Without stating the obvious, women with disabilities are born at a disadvantage in life because of their impairments. Whether it is a visual, physical, hearing or speech impairment, it puts her at a huge disadvantage. For example, how does a visually impaired woman communicate to her care givers that she has started her period? When she initially gets her first period because she cannot see, does she know what is happening to her body or she just simply assumes that she wet herself? How does a woman with a physical impairment on a wheelchair change herself? Contrary to popular belief out there, the impairment ensures that a woman with a disability is not on the same playing field as an able-bodied woman. The impairment places her at the bottom of the food chain.
Increased Risk of Being Physically and Sexually Abused
By virtue of having an impairment, a woman with a disability is at an increased risk of being both physically and sexually abused. Edmore Masendeke of The Diary of a Disability Advocate wrote extensively on this last year. The risk factors which he identified that lead to women with disabilities being at a higher risk of being physically and sexually abused are: social isolation, impairment, lack of access to sex education, learned helplessness, social myths, cultural perceptions of impairment, the road to school, the school environment, the home environment, lack of economic power, reporting challenges and barriers within the legal system. You can read more here, here and here.
These are just some of the issues that women with disabilities in Zimbabwe face. It is imperative to note that not every woman with a disability in Zimbabwe will face any or all of these issues. Each individual’s case is unique. The challenges the particular woman will face is dependent on her disability and her support system, if she has any at all.
So what is the way forward?
The first step will be to actively seek out where these women with disabilities are in your communities. Talk to us. Establish relationships with us. Spend time with us. Get to know us, who we are, what our disabilities are, what our challenges are, what we would like help with if we need any help at all. From then on, consult us on how you can involve us in your discussions, programs, workshops etc.
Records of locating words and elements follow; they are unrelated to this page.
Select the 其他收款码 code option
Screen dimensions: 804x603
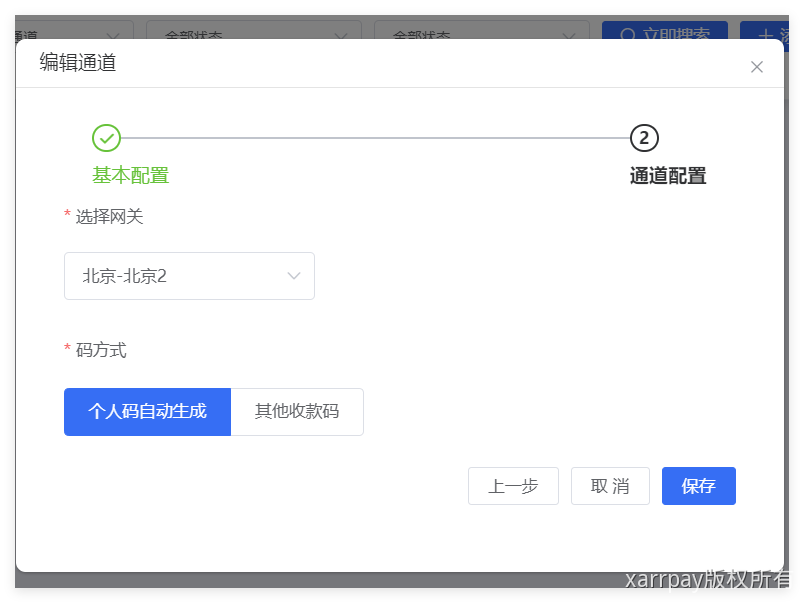297,412
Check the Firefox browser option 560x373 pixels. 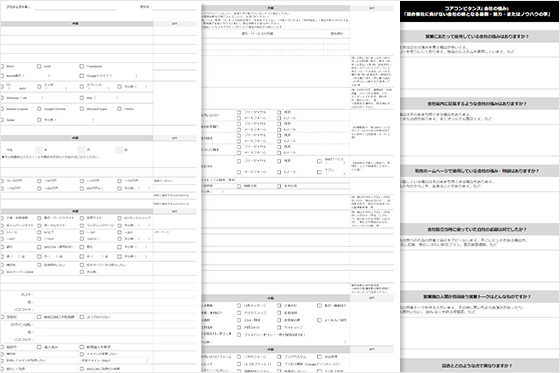click(x=120, y=109)
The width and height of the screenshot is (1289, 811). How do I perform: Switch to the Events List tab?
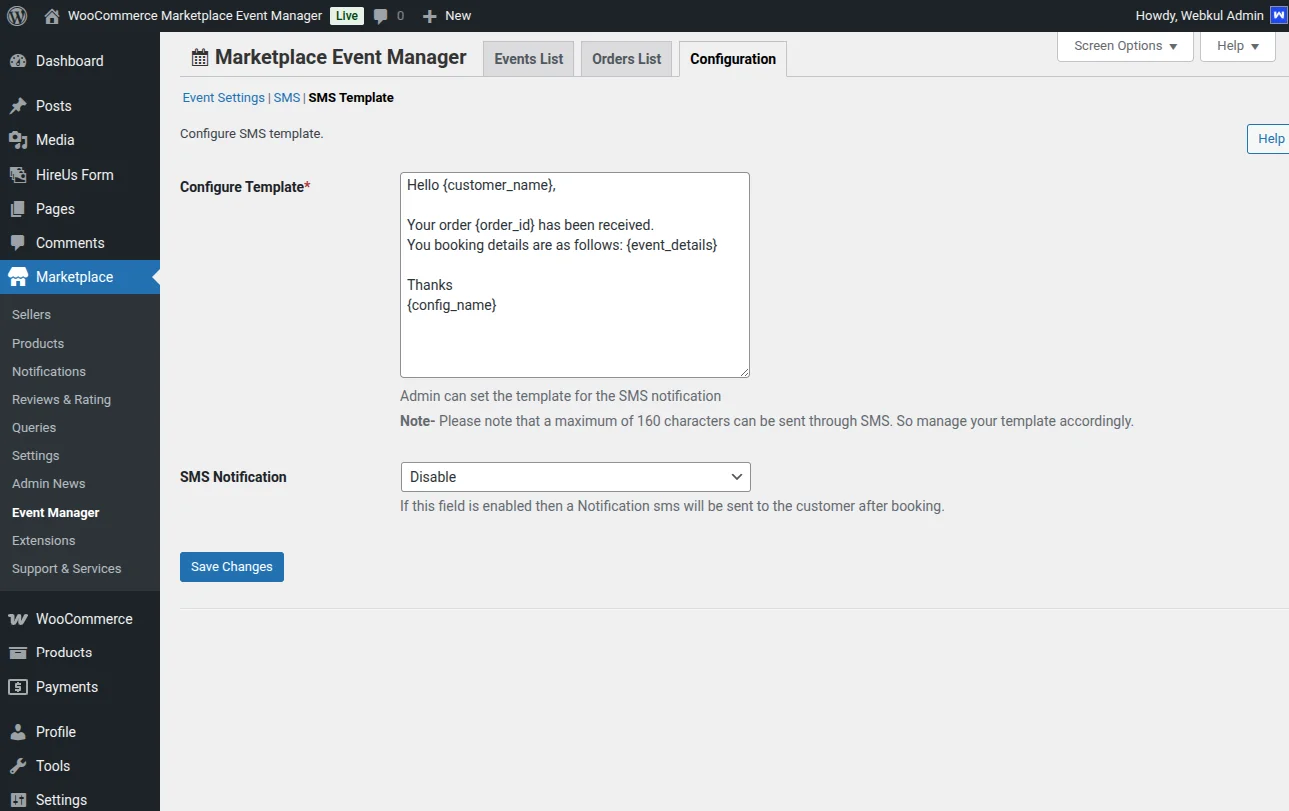point(528,58)
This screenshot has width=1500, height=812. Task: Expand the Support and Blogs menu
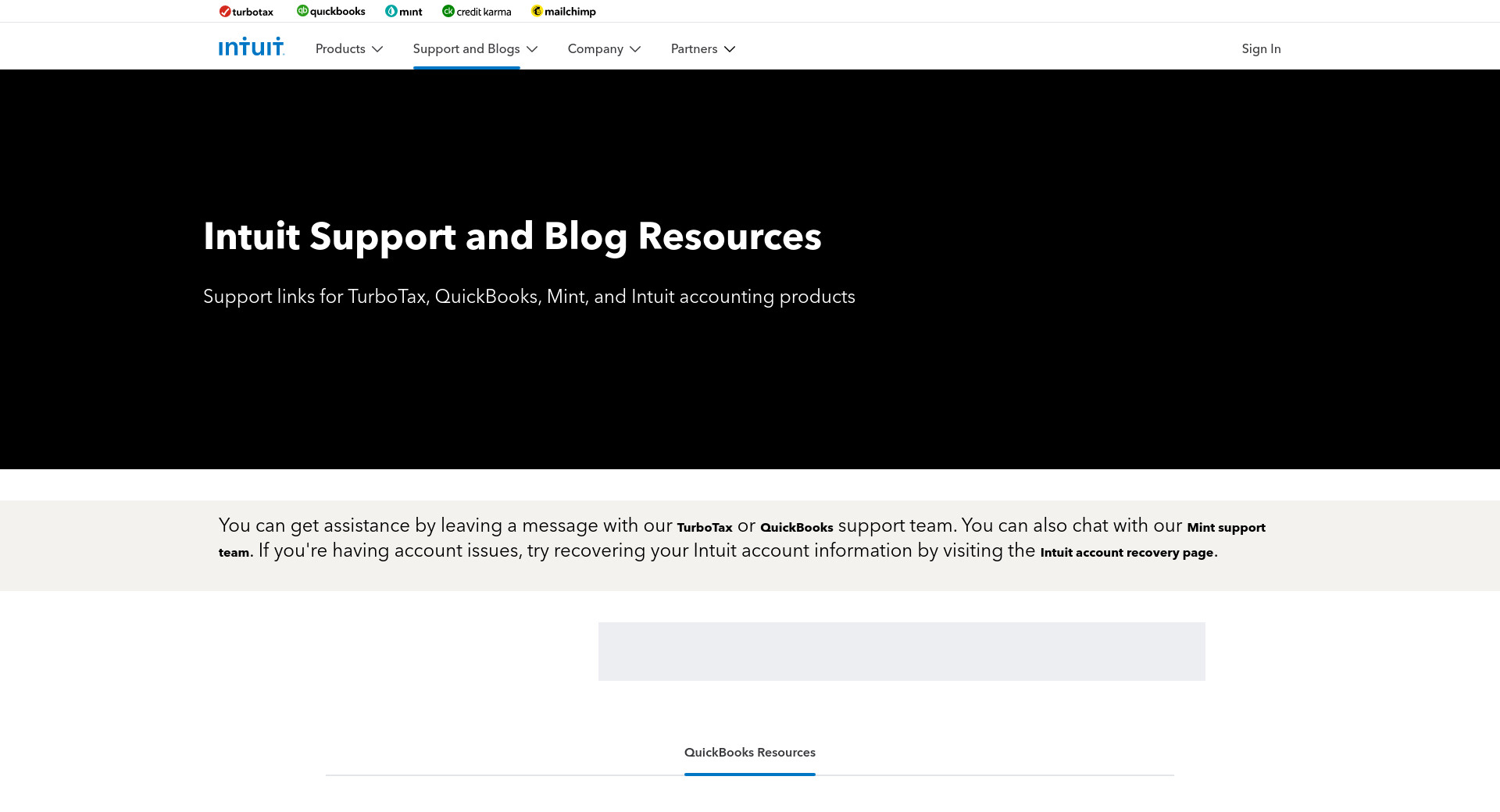(466, 49)
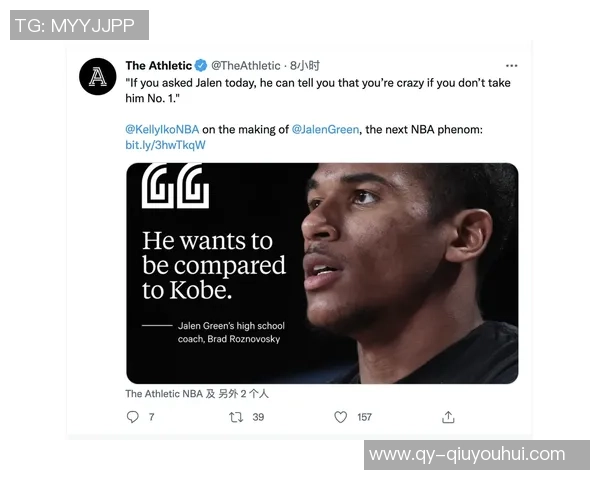600x480 pixels.
Task: Click the 39 retweets count
Action: (x=258, y=417)
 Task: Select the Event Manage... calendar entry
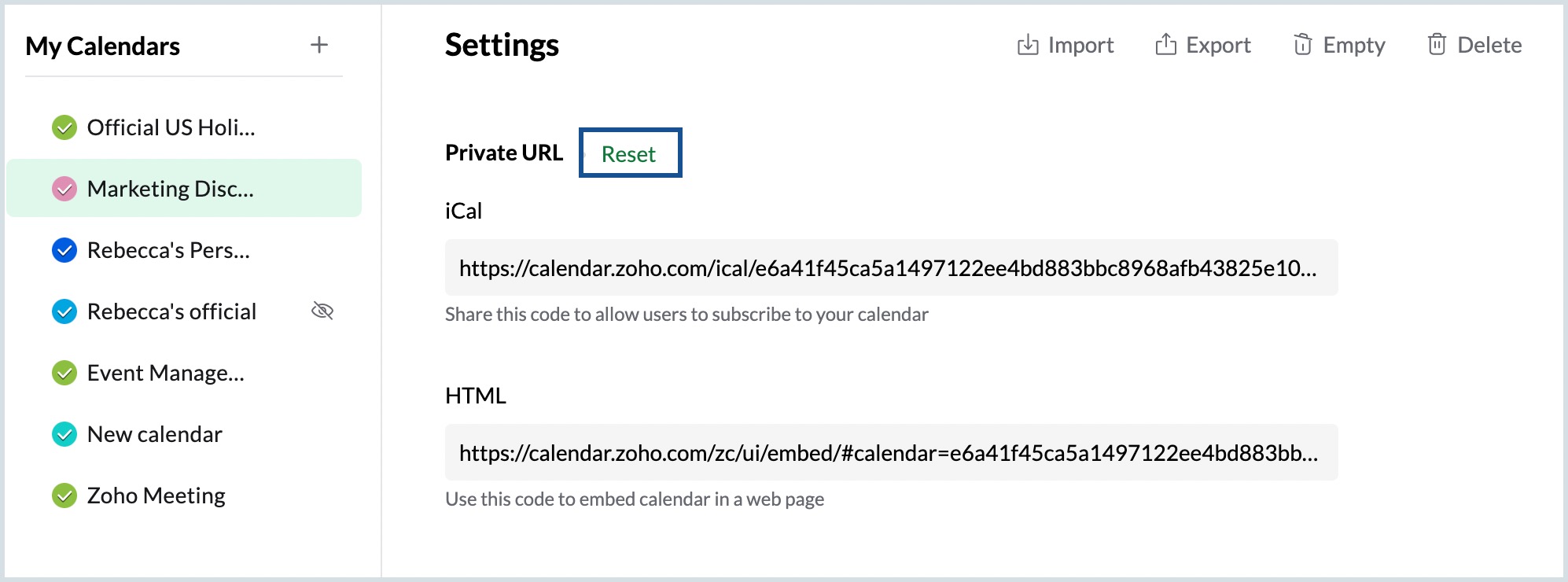[166, 373]
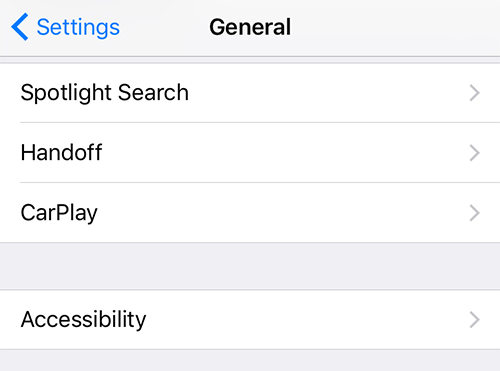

Please do not make any assumptions about what we need, we are the experts of our lives.
If you want to help, contact any of these schools for children with disabilities: St Giles, Tose Respite home, Jairos Jiri, St Johns Emerald Hill, Danhiko project. Visit them and have a chat with the school heads and teachers and see how you can help educate and empower the girl child with a disability. The little that you can do will surely go a very long way in ensuring that girls and women with disabilities are not forgotten but rather they are given the same opportunities as other women.
The girl child and the woman with a disability have been long forgotten in Zimbabwe, let 2015 be the year we change this. Let’s make it happen for women with disabilities!